[Given information]:
....
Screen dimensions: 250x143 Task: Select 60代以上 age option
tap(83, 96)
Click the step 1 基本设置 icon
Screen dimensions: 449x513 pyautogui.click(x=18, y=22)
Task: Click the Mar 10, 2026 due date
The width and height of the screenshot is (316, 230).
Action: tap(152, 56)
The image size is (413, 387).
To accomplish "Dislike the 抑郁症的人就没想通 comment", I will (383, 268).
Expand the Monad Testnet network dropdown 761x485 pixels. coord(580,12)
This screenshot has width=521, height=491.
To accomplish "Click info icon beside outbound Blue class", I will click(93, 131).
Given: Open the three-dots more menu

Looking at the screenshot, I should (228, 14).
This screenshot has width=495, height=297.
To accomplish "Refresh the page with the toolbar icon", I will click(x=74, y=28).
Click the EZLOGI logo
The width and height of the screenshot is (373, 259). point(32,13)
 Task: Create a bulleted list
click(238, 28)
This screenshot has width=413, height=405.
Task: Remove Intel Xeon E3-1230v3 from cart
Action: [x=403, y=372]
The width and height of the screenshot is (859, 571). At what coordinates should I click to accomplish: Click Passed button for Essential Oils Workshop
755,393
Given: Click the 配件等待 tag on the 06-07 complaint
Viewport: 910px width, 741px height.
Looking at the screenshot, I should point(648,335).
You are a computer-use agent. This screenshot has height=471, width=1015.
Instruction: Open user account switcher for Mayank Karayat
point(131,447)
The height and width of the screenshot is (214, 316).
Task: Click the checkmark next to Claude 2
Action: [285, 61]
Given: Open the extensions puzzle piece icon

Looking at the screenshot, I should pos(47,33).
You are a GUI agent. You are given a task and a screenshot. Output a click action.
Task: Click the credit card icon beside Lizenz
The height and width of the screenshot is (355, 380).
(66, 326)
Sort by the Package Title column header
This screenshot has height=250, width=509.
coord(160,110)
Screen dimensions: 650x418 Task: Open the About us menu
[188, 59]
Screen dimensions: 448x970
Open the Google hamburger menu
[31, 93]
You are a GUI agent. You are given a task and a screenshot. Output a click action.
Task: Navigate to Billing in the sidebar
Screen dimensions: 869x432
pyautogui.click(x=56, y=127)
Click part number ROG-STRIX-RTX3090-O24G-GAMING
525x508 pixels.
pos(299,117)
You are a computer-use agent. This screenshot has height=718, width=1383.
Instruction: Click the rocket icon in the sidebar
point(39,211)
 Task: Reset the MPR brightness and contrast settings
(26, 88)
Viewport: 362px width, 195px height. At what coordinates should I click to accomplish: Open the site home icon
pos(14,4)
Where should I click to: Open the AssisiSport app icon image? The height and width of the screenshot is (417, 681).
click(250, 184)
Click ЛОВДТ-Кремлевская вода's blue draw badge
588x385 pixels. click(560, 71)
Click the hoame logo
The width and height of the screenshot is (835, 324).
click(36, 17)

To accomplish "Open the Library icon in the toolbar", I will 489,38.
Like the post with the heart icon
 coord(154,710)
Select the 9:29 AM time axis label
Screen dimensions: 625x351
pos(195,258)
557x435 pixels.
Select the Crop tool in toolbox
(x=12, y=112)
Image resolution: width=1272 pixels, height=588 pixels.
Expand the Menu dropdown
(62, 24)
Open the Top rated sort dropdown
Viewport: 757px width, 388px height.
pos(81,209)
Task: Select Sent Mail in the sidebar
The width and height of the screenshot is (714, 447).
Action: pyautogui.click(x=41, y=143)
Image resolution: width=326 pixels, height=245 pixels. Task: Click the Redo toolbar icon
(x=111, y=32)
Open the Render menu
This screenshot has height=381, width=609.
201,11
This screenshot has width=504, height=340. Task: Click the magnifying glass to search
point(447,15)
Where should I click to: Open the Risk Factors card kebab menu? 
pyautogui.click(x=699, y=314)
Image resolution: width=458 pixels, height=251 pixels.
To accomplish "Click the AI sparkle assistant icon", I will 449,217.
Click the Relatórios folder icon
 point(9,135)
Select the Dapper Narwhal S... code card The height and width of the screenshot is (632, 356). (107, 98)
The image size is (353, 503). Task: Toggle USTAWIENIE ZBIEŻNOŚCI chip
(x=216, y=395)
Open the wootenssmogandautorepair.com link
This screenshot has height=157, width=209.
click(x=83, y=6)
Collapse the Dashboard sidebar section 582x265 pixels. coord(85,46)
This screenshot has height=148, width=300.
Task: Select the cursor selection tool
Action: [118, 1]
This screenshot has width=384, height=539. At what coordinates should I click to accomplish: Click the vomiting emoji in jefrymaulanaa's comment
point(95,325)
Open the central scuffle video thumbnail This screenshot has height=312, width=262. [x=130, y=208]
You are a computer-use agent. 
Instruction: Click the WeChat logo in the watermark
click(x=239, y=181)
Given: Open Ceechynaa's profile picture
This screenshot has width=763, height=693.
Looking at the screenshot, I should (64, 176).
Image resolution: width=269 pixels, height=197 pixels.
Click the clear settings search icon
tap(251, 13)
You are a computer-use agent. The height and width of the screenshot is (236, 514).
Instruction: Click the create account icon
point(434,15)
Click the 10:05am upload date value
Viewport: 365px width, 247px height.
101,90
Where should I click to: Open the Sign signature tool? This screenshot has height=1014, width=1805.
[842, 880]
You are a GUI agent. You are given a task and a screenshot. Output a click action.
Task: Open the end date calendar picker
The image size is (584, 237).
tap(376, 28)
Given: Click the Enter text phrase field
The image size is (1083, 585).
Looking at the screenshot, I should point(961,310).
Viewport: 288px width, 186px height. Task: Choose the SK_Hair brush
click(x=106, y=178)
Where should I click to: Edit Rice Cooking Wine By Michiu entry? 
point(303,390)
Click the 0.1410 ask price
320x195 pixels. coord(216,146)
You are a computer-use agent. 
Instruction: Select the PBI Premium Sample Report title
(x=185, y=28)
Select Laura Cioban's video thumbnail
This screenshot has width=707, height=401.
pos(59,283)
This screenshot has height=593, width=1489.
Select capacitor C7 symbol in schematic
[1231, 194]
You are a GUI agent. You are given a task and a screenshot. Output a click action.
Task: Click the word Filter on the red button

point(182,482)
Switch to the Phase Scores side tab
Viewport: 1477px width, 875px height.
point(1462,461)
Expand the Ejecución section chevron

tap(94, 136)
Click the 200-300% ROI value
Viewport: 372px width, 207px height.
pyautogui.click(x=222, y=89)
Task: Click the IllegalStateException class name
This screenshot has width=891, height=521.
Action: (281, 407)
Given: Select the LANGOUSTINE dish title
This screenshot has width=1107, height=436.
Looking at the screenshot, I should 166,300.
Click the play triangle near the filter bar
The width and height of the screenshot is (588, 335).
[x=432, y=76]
....
[Your assignment]:
Each entry above must be retyped exactly.

[Task output]:
Screen dimensions: 250x143 Task: Select 60代以上 age option
tap(83, 96)
Click the step 1 基本设置 icon
Screen dimensions: 449x513 pyautogui.click(x=18, y=22)
Task: Click the Mar 10, 2026 due date
The width and height of the screenshot is (316, 230).
Action: tap(152, 56)
The image size is (413, 387).
To accomplish "Dislike the 抑郁症的人就没想通 comment", I will (383, 268).
Expand the Monad Testnet network dropdown 761x485 pixels. coord(580,12)
This screenshot has width=521, height=491.
To accomplish "Click info icon beside outbound Blue class", I will click(93, 131).
Given: Open the three-dots more menu

Looking at the screenshot, I should (228, 14).
This screenshot has width=495, height=297.
To accomplish "Refresh the page with the toolbar icon", I will click(x=74, y=28).
Click the EZLOGI logo
The width and height of the screenshot is (373, 259). point(32,13)
 Task: Create a bulleted list
click(238, 28)
This screenshot has width=413, height=405.
Task: Remove Intel Xeon E3-1230v3 from cart
Action: [x=403, y=372]
The width and height of the screenshot is (859, 571). At what coordinates should I click to accomplish: Click Passed button for Essential Oils Workshop
755,393
Given: Click the 配件等待 tag on the 06-07 complaint
Viewport: 910px width, 741px height.
Looking at the screenshot, I should point(648,335).
You are a computer-use agent. This screenshot has height=471, width=1015.
Instruction: Open user account switcher for Mayank Karayat
point(131,447)
The height and width of the screenshot is (214, 316).
Task: Click the checkmark next to Claude 2
Action: [285, 61]
Given: Open the extensions puzzle piece icon

Looking at the screenshot, I should pos(47,33).
You are a GUI agent. You are given a task and a screenshot. Output a click action.
Task: Click the credit card icon beside Lizenz
The height and width of the screenshot is (355, 380).
(66, 326)
Sort by the Package Title column header
This screenshot has height=250, width=509.
coord(160,110)
Screen dimensions: 650x418 Task: Open the About us menu
[188, 59]
Screen dimensions: 448x970
Open the Google hamburger menu
[31, 93]
You are a GUI agent. You are given a task and a screenshot. Output a click action.
Task: Navigate to Billing in the sidebar
Screen dimensions: 869x432
pyautogui.click(x=56, y=127)
Click part number ROG-STRIX-RTX3090-O24G-GAMING
525x508 pixels.
pos(299,117)
You are a computer-use agent. This screenshot has height=718, width=1383.
Instruction: Click the rocket icon in the sidebar
point(39,211)
 Task: Reset the MPR brightness and contrast settings
(26, 88)
Viewport: 362px width, 195px height. At what coordinates should I click to accomplish: Open the site home icon
pos(14,4)
Where should I click to: Open the AssisiSport app icon image? The height and width of the screenshot is (417, 681).
click(250, 184)
Click ЛОВДТ-Кремлевская вода's blue draw badge
588x385 pixels. click(560, 71)
Click the hoame logo
The width and height of the screenshot is (835, 324).
click(36, 17)

To accomplish "Open the Library icon in the toolbar", I will 489,38.
Like the post with the heart icon
 coord(154,710)
Select the 9:29 AM time axis label
Screen dimensions: 625x351
pos(195,258)
557x435 pixels.
Select the Crop tool in toolbox
(x=12, y=112)
Image resolution: width=1272 pixels, height=588 pixels.
Expand the Menu dropdown
(62, 24)
Open the Top rated sort dropdown
Viewport: 757px width, 388px height.
pos(81,209)
Task: Select Sent Mail in the sidebar
The width and height of the screenshot is (714, 447).
Action: pyautogui.click(x=41, y=143)
Image resolution: width=326 pixels, height=245 pixels. Task: Click the Redo toolbar icon
(x=111, y=32)
Open the Render menu
This screenshot has height=381, width=609.
201,11
This screenshot has width=504, height=340. Task: Click the magnifying glass to search
point(447,15)
Where should I click to: Open the Risk Factors card kebab menu? 
pyautogui.click(x=699, y=314)
Image resolution: width=458 pixels, height=251 pixels.
To accomplish "Click the AI sparkle assistant icon", I will 449,217.
Click the Relatórios folder icon
 point(9,135)
Select the Dapper Narwhal S... code card The height and width of the screenshot is (632, 356). (107, 98)
The image size is (353, 503). Task: Toggle USTAWIENIE ZBIEŻNOŚCI chip
(x=216, y=395)
Open the wootenssmogandautorepair.com link
This screenshot has height=157, width=209.
click(x=83, y=6)
Collapse the Dashboard sidebar section 582x265 pixels. coord(85,46)
This screenshot has height=148, width=300.
Task: Select the cursor selection tool
Action: [118, 1]
This screenshot has width=384, height=539. At what coordinates should I click to accomplish: Click the vomiting emoji in jefrymaulanaa's comment
point(95,325)
Open the central scuffle video thumbnail This screenshot has height=312, width=262. [x=130, y=208]
You are a computer-use agent. 
Instruction: Click the WeChat logo in the watermark
click(x=239, y=181)
Given: Open Ceechynaa's profile picture
This screenshot has width=763, height=693.
Looking at the screenshot, I should (64, 176).
Image resolution: width=269 pixels, height=197 pixels.
Click the clear settings search icon
tap(251, 13)
You are a computer-use agent. The height and width of the screenshot is (236, 514).
Instruction: Click the create account icon
point(434,15)
Click the 10:05am upload date value
Viewport: 365px width, 247px height.
101,90
Where should I click to: Open the Sign signature tool? This screenshot has height=1014, width=1805.
[842, 880]
You are a GUI agent. You are given a task and a screenshot. Output a click action.
Task: Open the end date calendar picker
The image size is (584, 237).
tap(376, 28)
Given: Click the Enter text phrase field
The image size is (1083, 585).
Looking at the screenshot, I should point(961,310).
Viewport: 288px width, 186px height. Task: Choose the SK_Hair brush
click(x=106, y=178)
Where should I click to: Edit Rice Cooking Wine By Michiu entry? 
point(303,390)
Click the 0.1410 ask price
320x195 pixels. coord(216,146)
You are a computer-use agent. 
Instruction: Select the PBI Premium Sample Report title
(x=185, y=28)
Select Laura Cioban's video thumbnail
This screenshot has width=707, height=401.
pos(59,283)
This screenshot has height=593, width=1489.
Select capacitor C7 symbol in schematic
[1231, 194]
You are a GUI agent. You are given a task and a screenshot. Output a click action.
Task: Click the word Filter on the red button

point(182,482)
Switch to the Phase Scores side tab
Viewport: 1477px width, 875px height.
point(1462,461)
Expand the Ejecución section chevron

tap(94, 136)
Click the 200-300% ROI value
Viewport: 372px width, 207px height.
pyautogui.click(x=222, y=89)
Task: Click the IllegalStateException class name
This screenshot has width=891, height=521.
Action: (281, 407)
Given: Select the LANGOUSTINE dish title
This screenshot has width=1107, height=436.
Looking at the screenshot, I should 166,300.
Click the play triangle near the filter bar
The width and height of the screenshot is (588, 335).
[x=432, y=76]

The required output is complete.